I keep them all about the same: 65-70% as best I can in an area with daily humidity ranging wildly.


----------



## Phantom57 (Jan 15, 2009)

Likewise, I don't consider anything under 24 months aging. If you do age cigars the humidity should be lower, not higher, ie more in the 60-65% range. The best thing to truly age in is a cooler, they maintain humidity much better than even expensive humidors and are a lot less headache. NCs really do not require aging, and it may even be detrimental. The tobacco is fully fermented and is smokable right out of the box. True aging will just decrease the flavor and strength. Many Cubans, on the other hand, are rolled with tobacco not fully fermented, and they do require a few years aging to be a decent smoke. Not all of them are like that, but many are.
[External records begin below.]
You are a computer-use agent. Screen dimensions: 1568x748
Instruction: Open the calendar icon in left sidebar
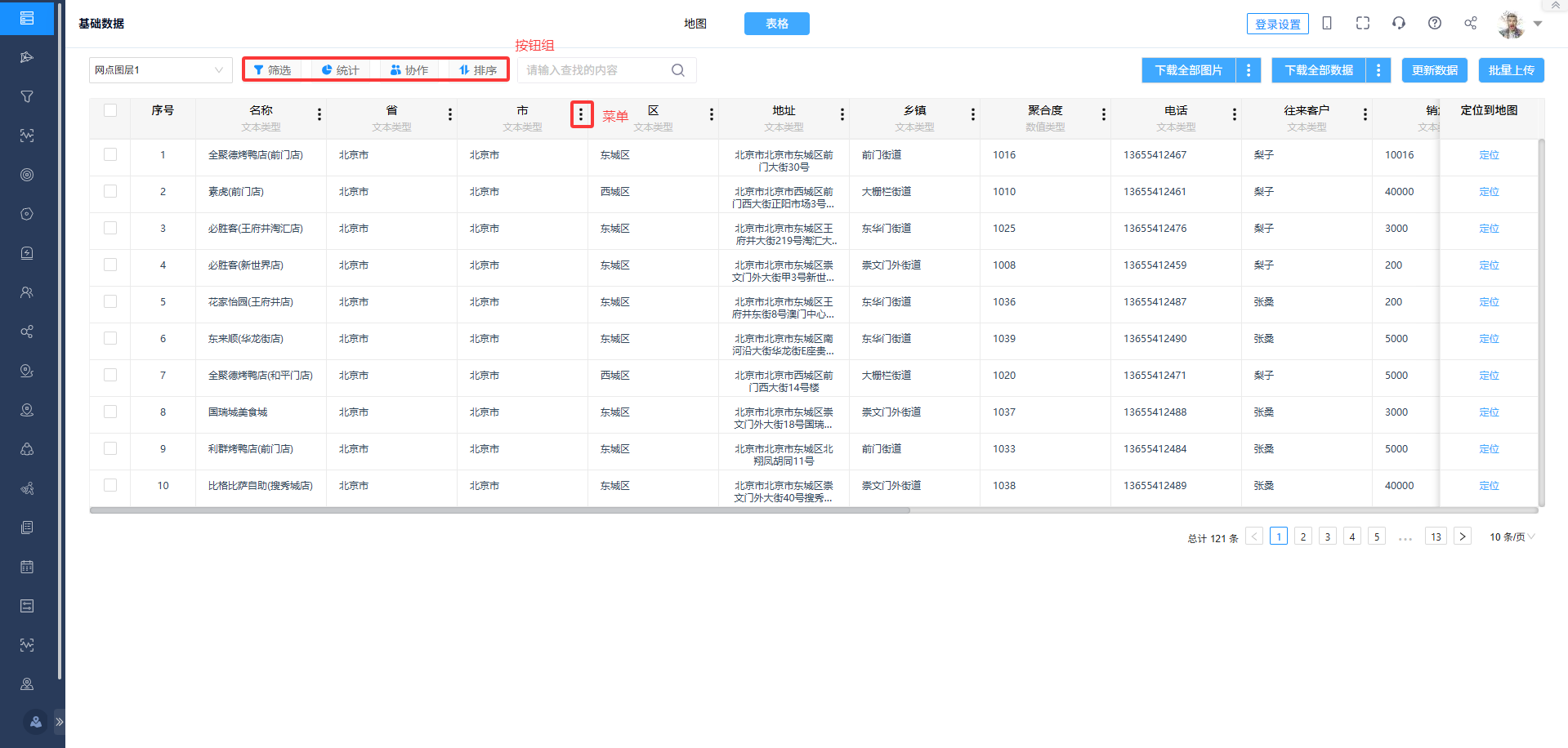click(27, 567)
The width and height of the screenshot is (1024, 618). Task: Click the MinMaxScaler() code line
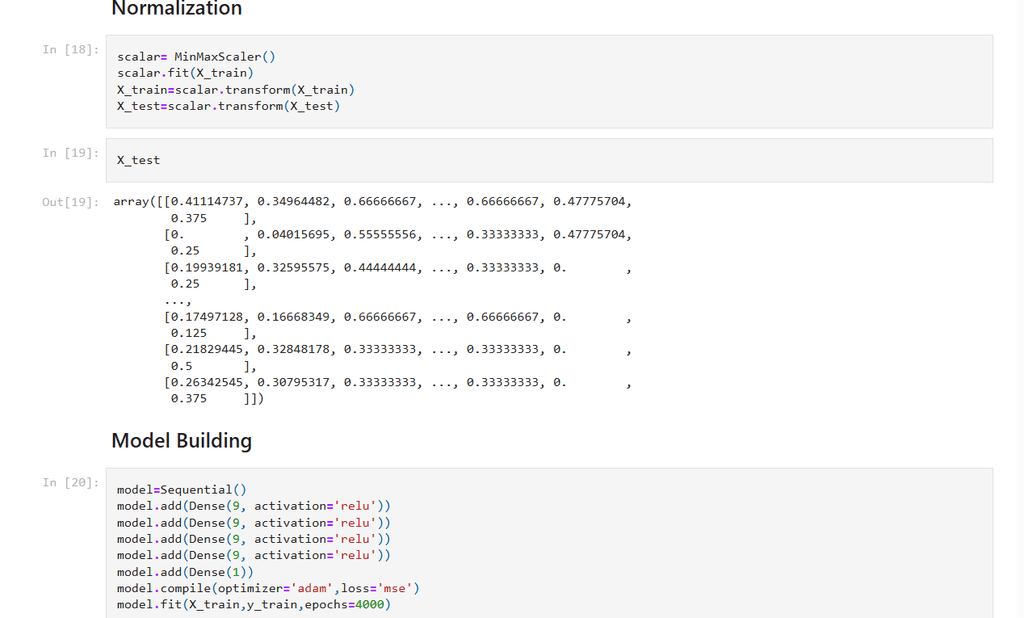coord(196,57)
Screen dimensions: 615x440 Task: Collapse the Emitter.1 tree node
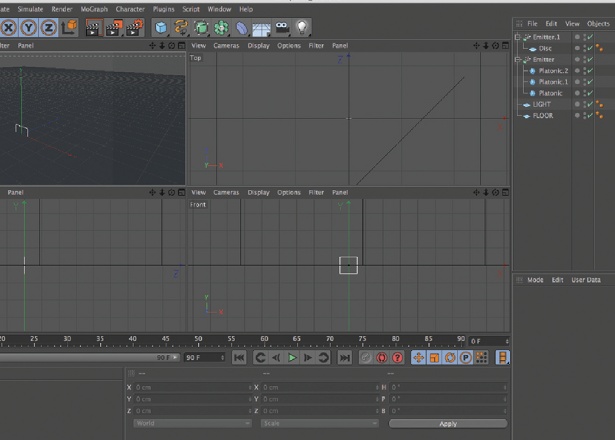tap(518, 37)
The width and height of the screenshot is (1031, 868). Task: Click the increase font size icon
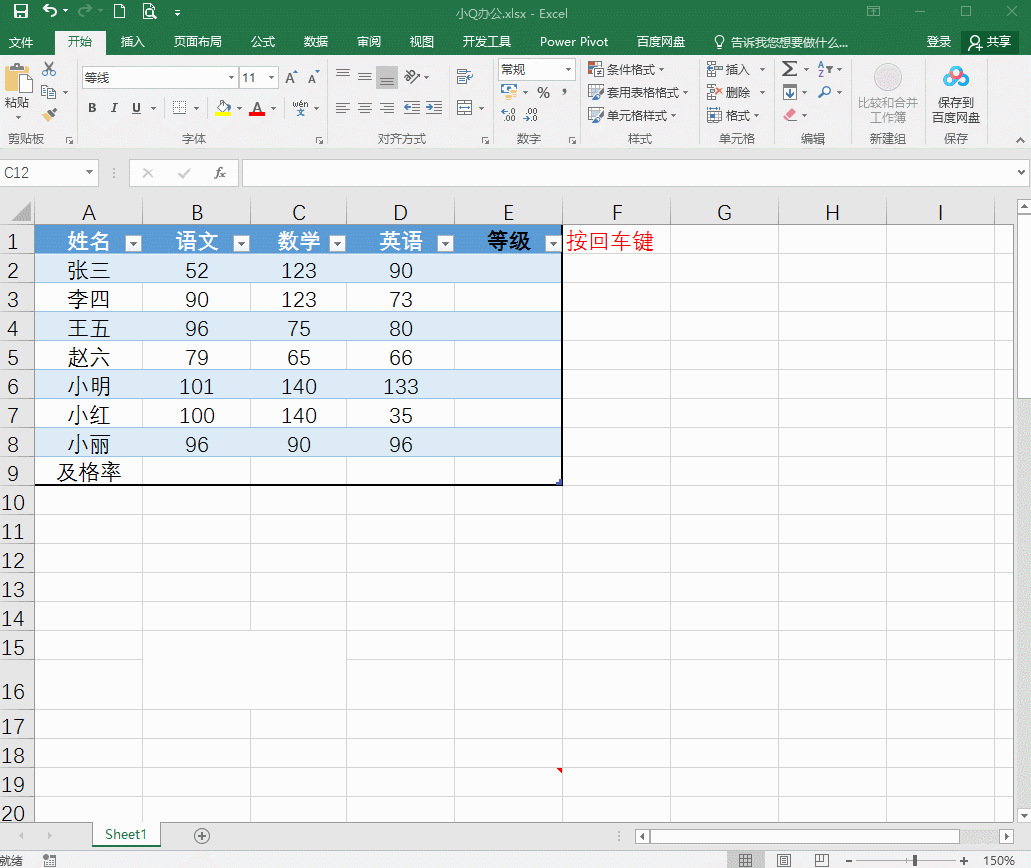point(291,78)
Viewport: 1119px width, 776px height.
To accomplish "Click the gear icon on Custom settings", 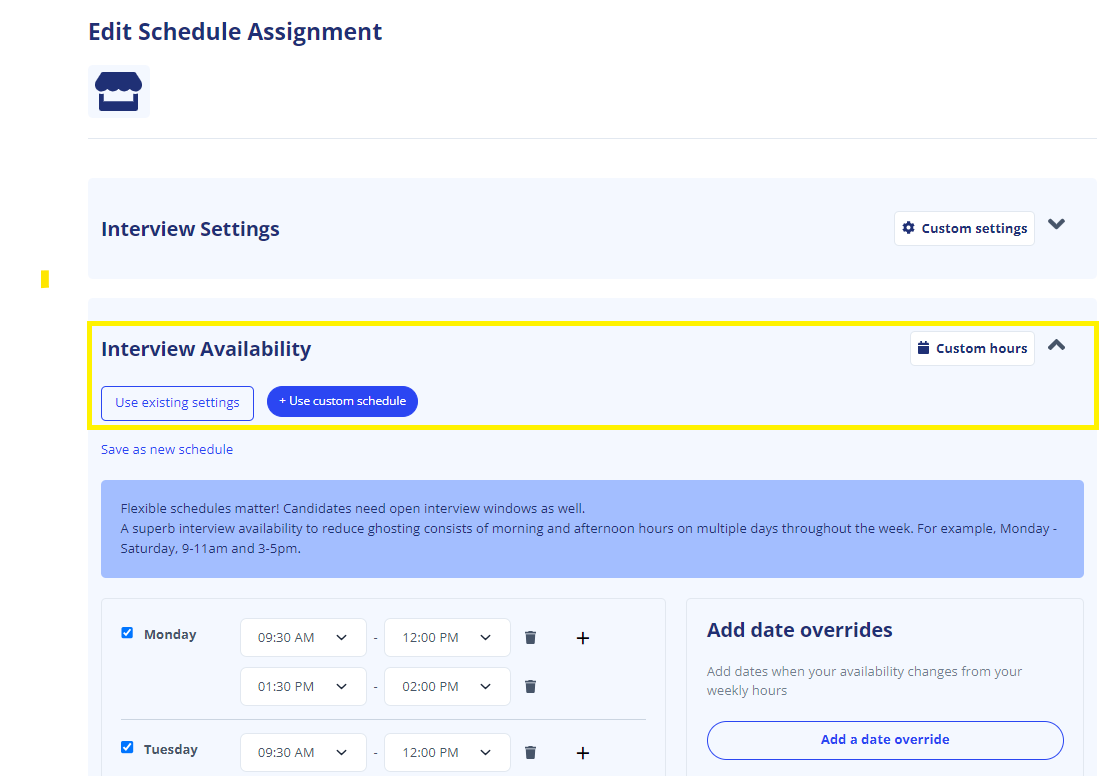I will pyautogui.click(x=909, y=228).
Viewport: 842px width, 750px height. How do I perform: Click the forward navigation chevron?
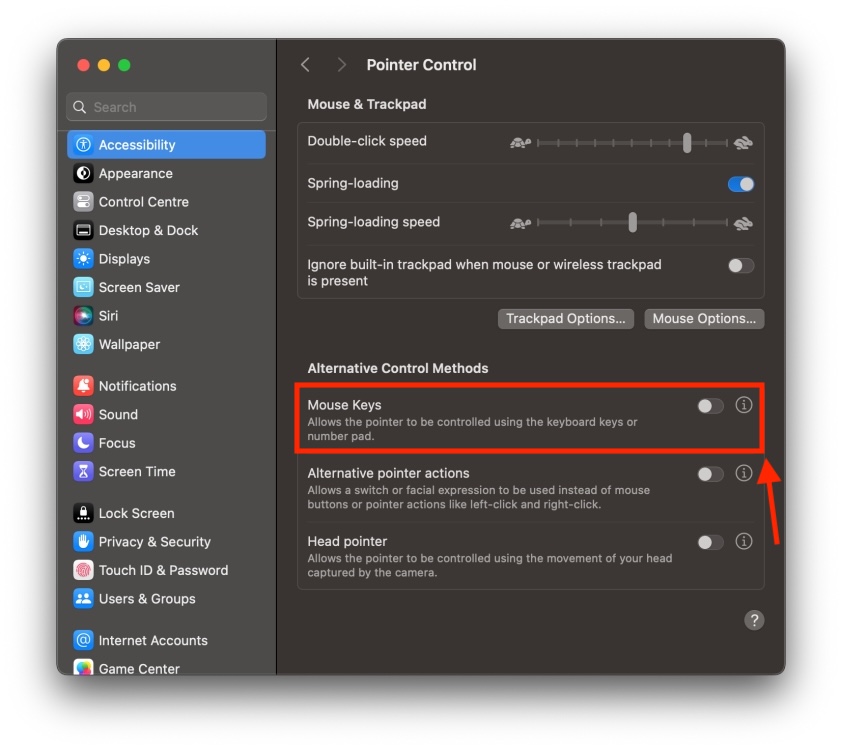340,63
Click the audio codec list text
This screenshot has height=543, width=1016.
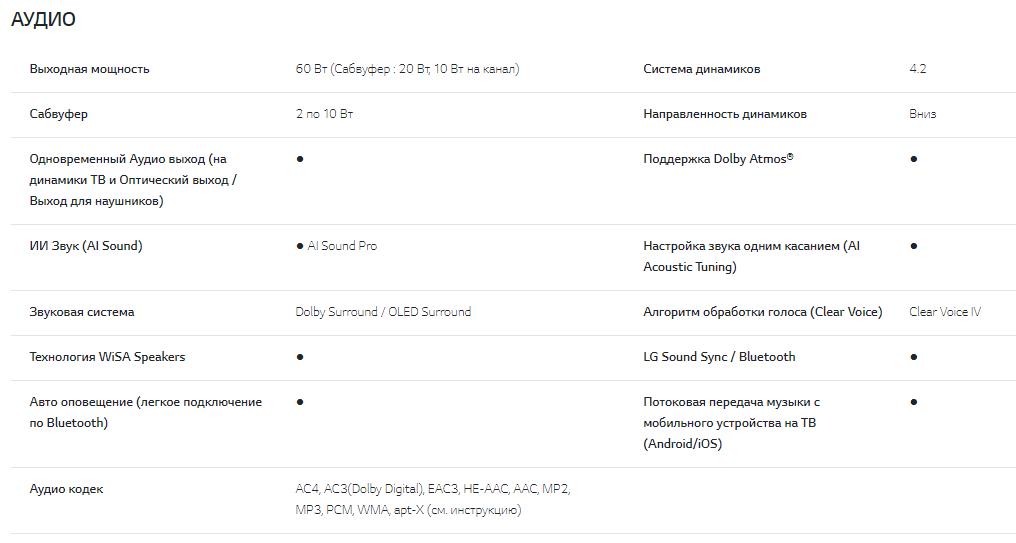[x=432, y=499]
Different cigars require different humidities. I smoke mostly Nicaraguan puros with corojo hybrid wrappers, and they require 68-70% with their thick wrapper. Cuban wrappers are thinner, and do best around 65%. In general, low humidity will produce a drier, hotter, harsh, and less flavorful smoke. Higher humidity will yield a more flavorful fuller bodied smoke, unless of course you go too high in which case the smoke will be bitter and acrid.


----------



## smphilli (Mar 22, 2009)

On the oliva website.....Oliva Cigar they say that cigars should be aged at 79%, which is definitely higher......i think ill trust the people that make some of the best cigars out today


----------



## smphilli (Mar 22, 2009)

70-79 i apologize


----------



## Acesfull (Dec 9, 2007)

I think what you are referring to is an experiment Oliva did where they stored some cigars at 80% humidity for a few years to age them at like 50 degrees F.. I cant remember but it was really cold to see what the effects were but if I recall this correctly... and this is from a 3rd party where I heard this not directly from Oliva... the outcome was the same as if you stored them at 70/70 or around there.


----------



## smphilli (Mar 22, 2009)

no, go on their website and look under cigar fundamentals


----------



## GlockG23 (Mar 7, 2009)

I like Phantom57 post somewhat. Phantom57 please do not get offended but I am going to chop quote it



Phantom57 said:


> Likewise, I don't consider anything under 24 months aging.


 don't agree



Phantom57 said:


> The best thing to truly age in is a cooler, they maintain humidity much better than even expensive humidors and are a lot less headache.


 Agree



Phantom57 said:


> NCs really do not require aging, and it may even be detrimental. The tobacco is fully fermented and is smokable right out of the box. True aging will just decrease the flavor and strength.


 I will age a NC just to decrease the flavor and strength



Phantom57 said:


> Different cigars require different humidities.


 Agree



Phantom57 said:


> Cuban wrappers are thinner, and do best around 65%.


 All thin wrapper cigars



Phantom57 said:


> In general, low humidity will produce a drier, hotter, harsh, and less flavorful smoke. Higher humidity will yield a more flavorful fuller bodied smoke, unless of course you go too high in which case the smoke will be bitter and acrid.


 right on

-----

those are just my opinions
Man this makes my post big and I will never do it again


----------



## Scott W. (Jul 10, 2008)

I try to keep mine between 60 and 65 RH and 65 degrees. I have a fair amount of CC's that I think smoke awful when stored at 70 RH. Most of my smokes are a minimum of 2 years old with some boxes 11-12 years old and I have one stick in there that is supposedly from 1926.


----------



## 6clicks (May 1, 2008)

I was herfing with a frend the other day who told me that he keeps his cigars at 80% RH. He dry boxes them for a couple of days before he smokes them and says they're perfect. I would think that the filler leaves would remain damp while the wrapper got dry. Ever hear of this? I keep mine at 65% with beads and that seems to be just right for me.


----------



## Snake Hips (May 30, 2008)

6clicks said:


> I was herfing with a frend the other day who told me that he keeps his cigars at 80% RH. He dry boxes them for a couple of days before he smokes them and says they're perfect. I would think that the filler leaves would remain damp while the wrapper got dry. Ever hear of this? I keep mine at 65% with beads and that seems to be just right for me.


I would think he'd have lots of problems with split wrappers. Have you ever asked him what's behind his logic? Seems to me it's easier to store them at what you like to smoke them at instead of having to dry box for days.


----------



## craigchilds (Jan 20, 2006)

6clicks said:


> I was herfing with a frend the other day who told me that he keeps his cigars at 80% RH. He dry boxes them for a couple of days before he smokes them and says they're perfect. I would think that the filler leaves would remain damp while the wrapper got dry. Ever hear of this?


That's a new one to me. I would think you'd need to drybox the cigars for at least a week or two if they've been stored at 80%.


----------